- Born: 11 July 1899
- Died: 28 August 1972 (aged 73)
- Allegiance: United Kingdom
- Branch: British Army
- Service years: 1918–1952
- Rank: Major-General
- Service number: 15850
- Unit: Royal Field Artillery Royal Artillery
- Commands: East Riding of Yorkshire Yeomanry 1st Armoured Brigade 4th Armoured Brigade 4th Armoured Brigade l
- Conflicts: Second World War
- Awards: Commander of the Order of the British Empire Distinguished Service Order

= Arthur Fisher (British Army officer) =

British Army officer

Major-General Arthur Francis Fisher, (11 July 1899 – 28 August 1972) was a British Army officer who served as acting General Officer Commanding 1st Armoured Division during the Second World War.

==Military career==
After attending the Royal Military Academy, Woolwich, Fisher was commissioned into the Royal Field Artillery on 6 June 1918.

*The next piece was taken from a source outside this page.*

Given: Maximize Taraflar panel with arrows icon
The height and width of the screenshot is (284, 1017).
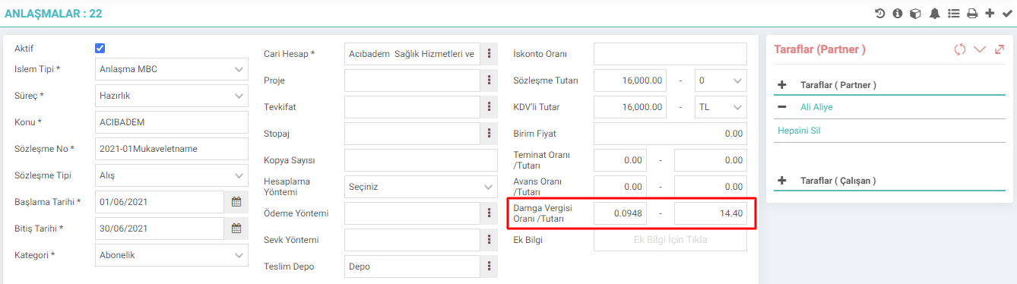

He attended the Staff College, Camberley from 1935 to 1936.

He became commanding officer of the East Riding of Yorkshire Yeomanry in 1940 and went on to see action in North Africa, becoming commander of 1st Armoured Brigade in March 1942, commander of 4th Armoured Brigade in June 1942 and commander of 22nd Armoured Brigade in July 1942.

He briefly became acting General Officer Commanding 1st Armoured Division when Major-General Alexander Gatehouse was wounded in action in North Africa on 22 July 1942 and remained in the role until relieved on 15 August 1942. He was appointed a Companion of the Distinguished Service Order on 17 June 1943. He then became commander of 2nd Armoured Brigade in North Africa later in August 1942 and led his brigade at the Second Battle of El Alamein in October 1942 before becoming Brigadier Royal Armoured Corps for the 2nd Army in 1943 and then deputy director of the Royal Armoured Corps at the War Office in November 1944.